• [READING PASSAGE]:
================================

New Telegraph

IMF: How developing countries can avert debt crisis

The International Monetary Fund (IMF) has called for the extension of the G20’s Debt Service Suspension Initiative (DSSI) into 2021, among other measures to prevent what it describes as a “developing country debt crisis.”

The IMF made the call in a new blog post written by its Managing Director, Kristalina Georgieva, and two of its Directors. According to the IMF, an extension of the DSSI is necessary to prevent its current recipients from being compelled to resort to austerity measures in order to be able to resume debt service, a situation, the Fund said, would worsen the human suffering already caused by the coronavirus (COVID-19) crisis.

In response to a call by the World Bank and the IMF to grant debt-service suspension to the poorest countries to help them manage the devastating impact of the COVID-19 pandemic, the G20, on April 15, announced the DSSI, which is aimed at offering relief to 73 eligible low-income countries on official bilateral debt-service payments (principal and interest) due between May and December 2020.

================================

• [EXERCISE INSTRUCTIONS]:
[1] Answer from the IMF debt article:
(a) Who wrote the blog post in which the IMF made its call?
(b) On what date did the G20 announce the DSSI?
(c) How many eligible low-income countries is the DSSI aimed at offering relief to?
[2] List every organization or group named in the paragraphs of the IMF debt article, not counting the headline or the publication name.

================================

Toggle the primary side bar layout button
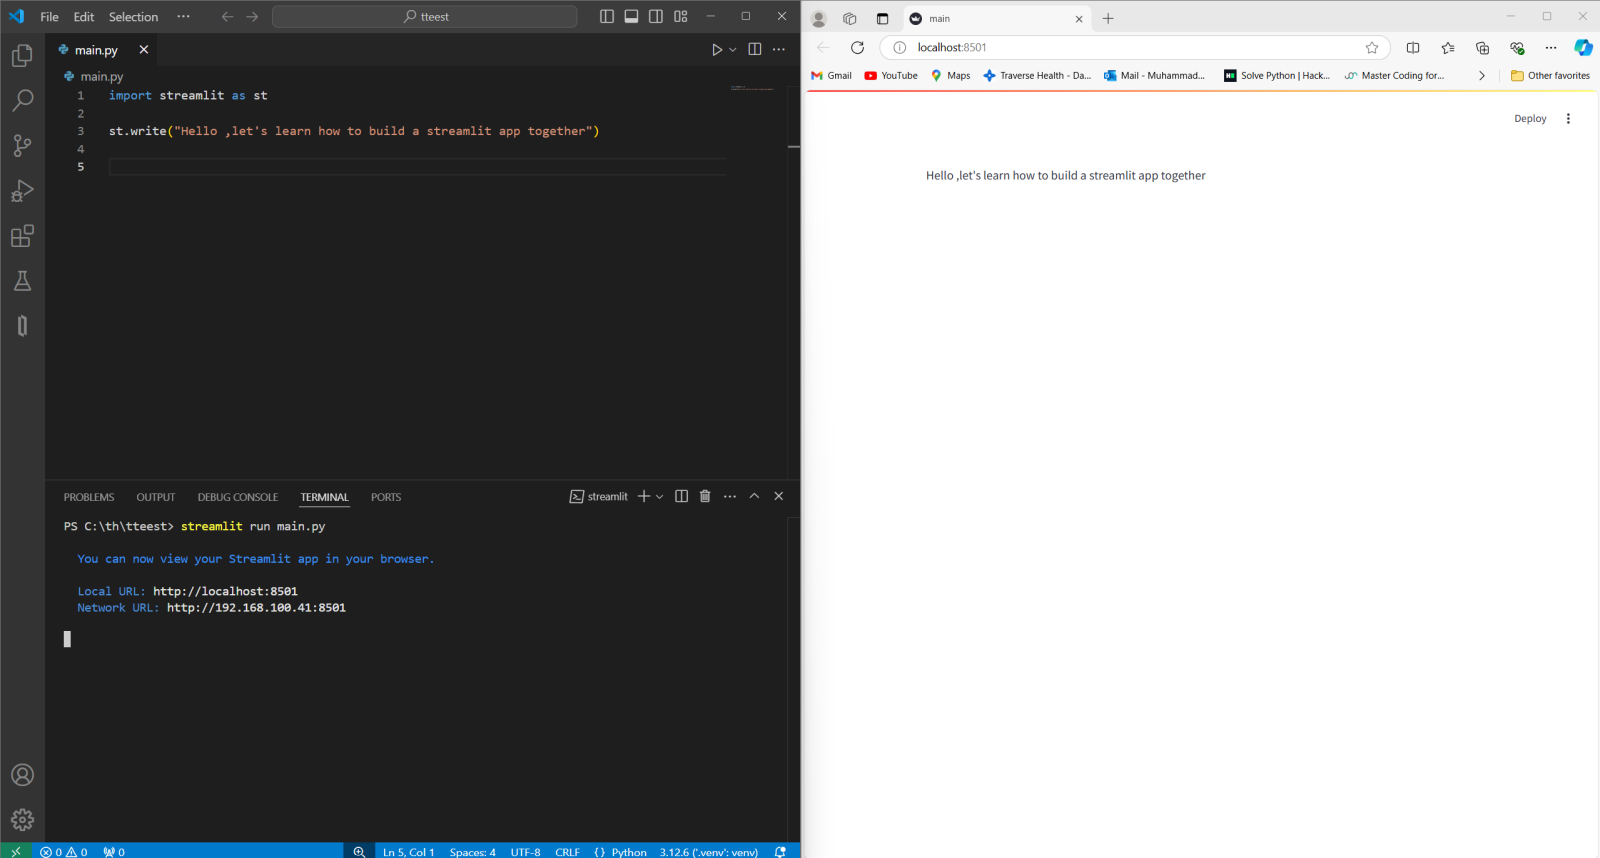The image size is (1600, 858). point(607,17)
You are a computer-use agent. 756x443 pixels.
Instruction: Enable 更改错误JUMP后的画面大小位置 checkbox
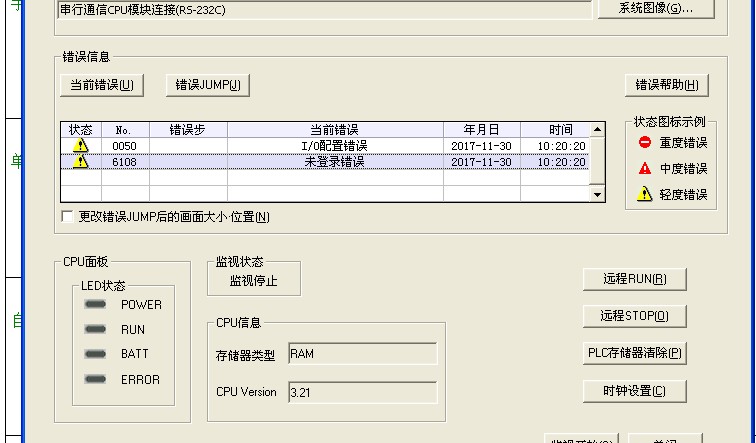click(67, 217)
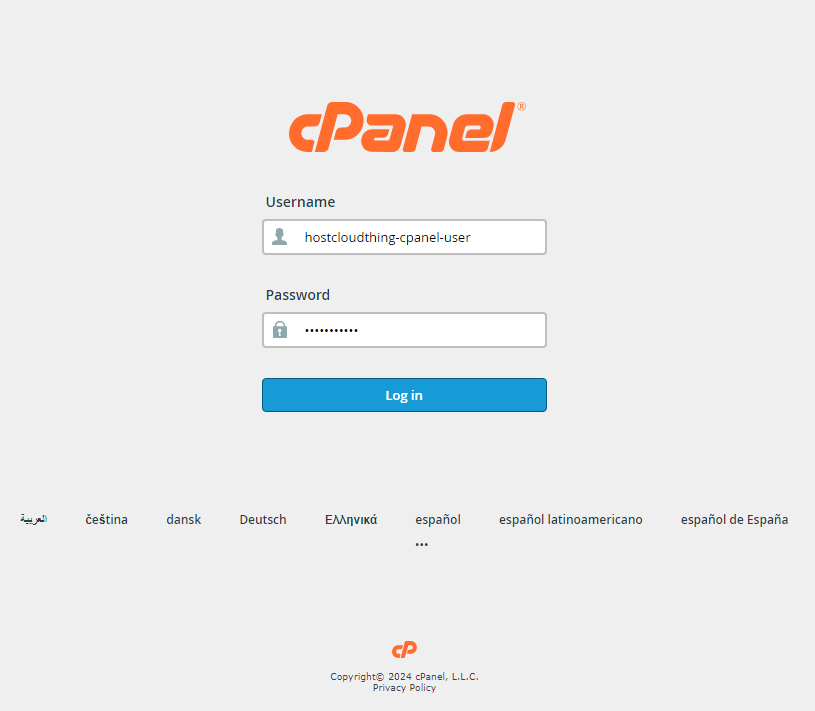Focus the Password input field

tap(404, 330)
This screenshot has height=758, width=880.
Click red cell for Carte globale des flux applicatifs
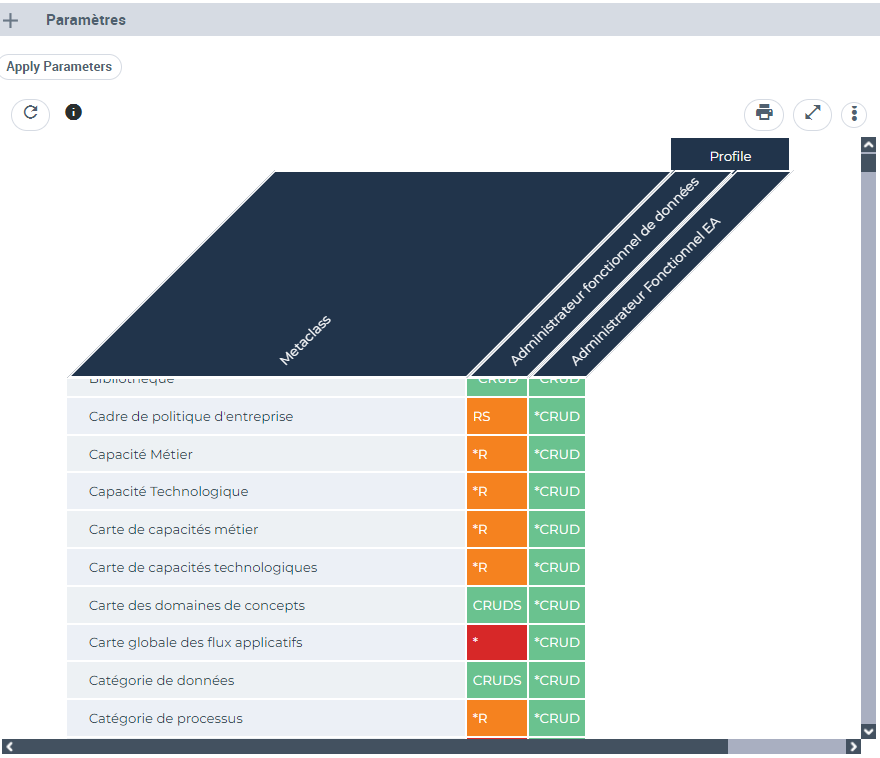pos(496,642)

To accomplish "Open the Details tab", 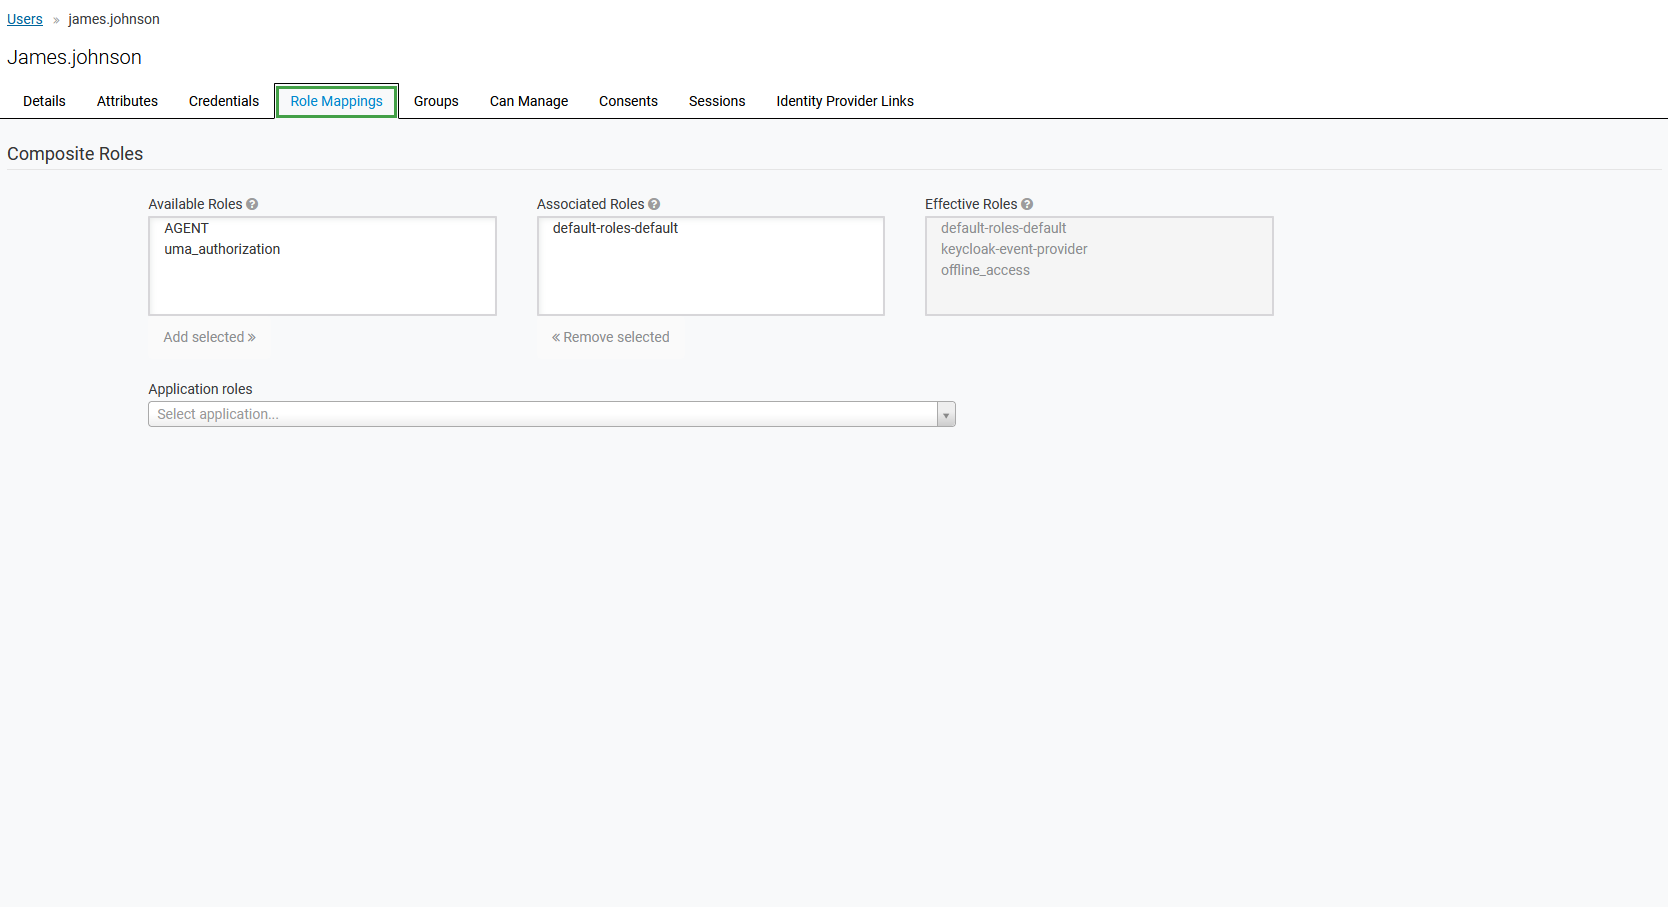I will [44, 101].
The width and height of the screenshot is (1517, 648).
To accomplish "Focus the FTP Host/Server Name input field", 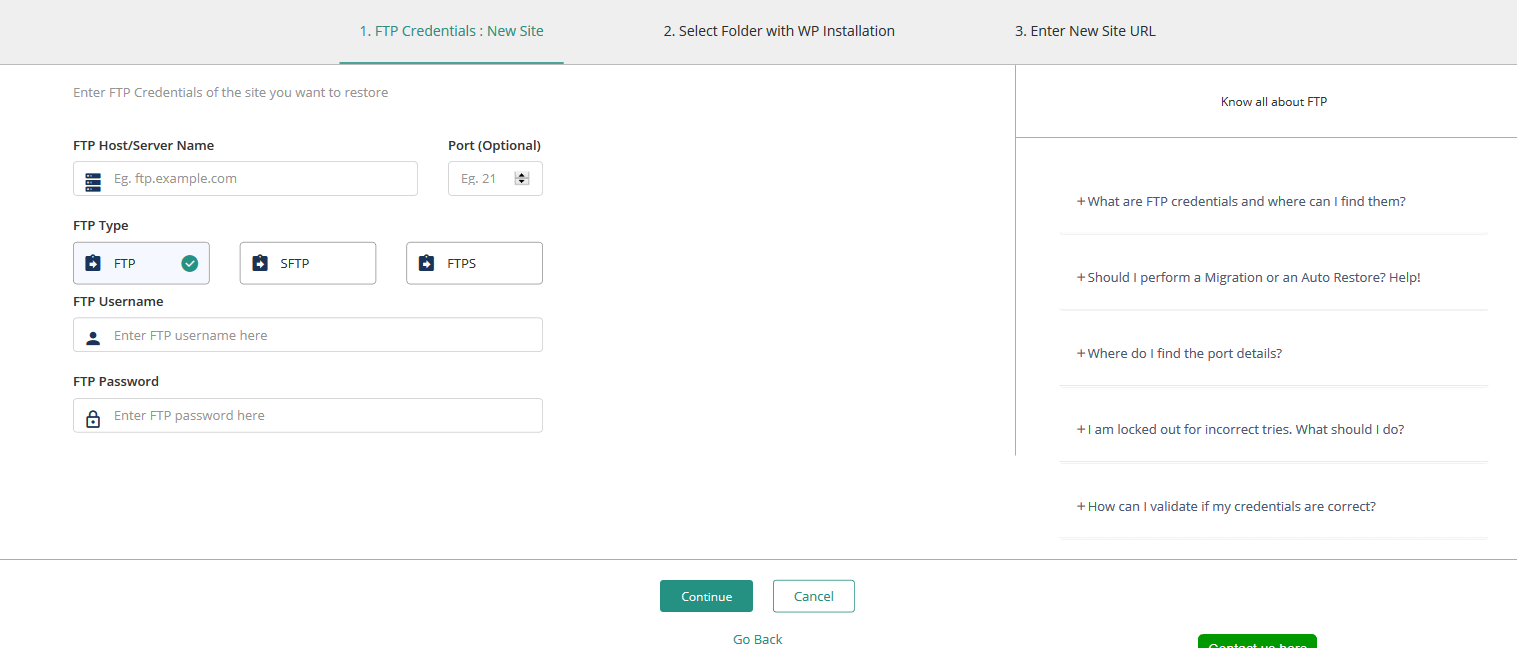I will point(260,179).
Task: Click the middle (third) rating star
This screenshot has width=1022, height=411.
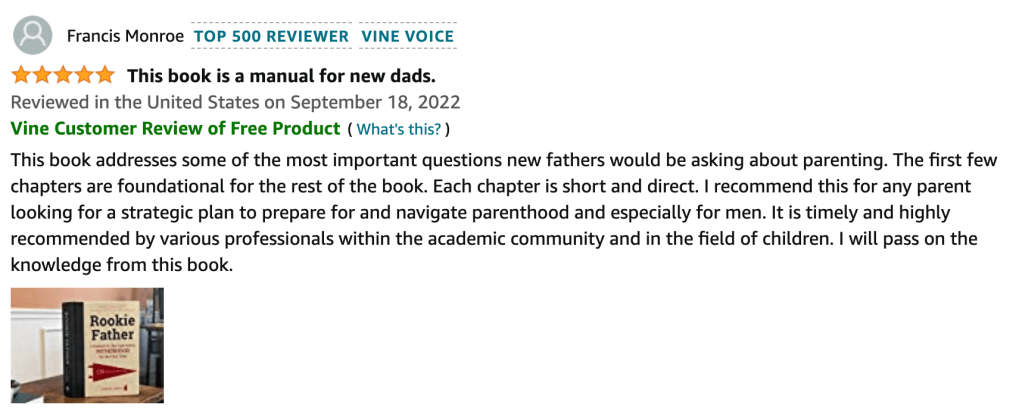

================================

• [SOLUTIONS]:
[1]
(a) The IMF's Managing Director, Kristalina Georgieva, and two of its Directors
(b) April 15
(c) 73

[2]
International Monetary Fund (IMF)
G20
World Bank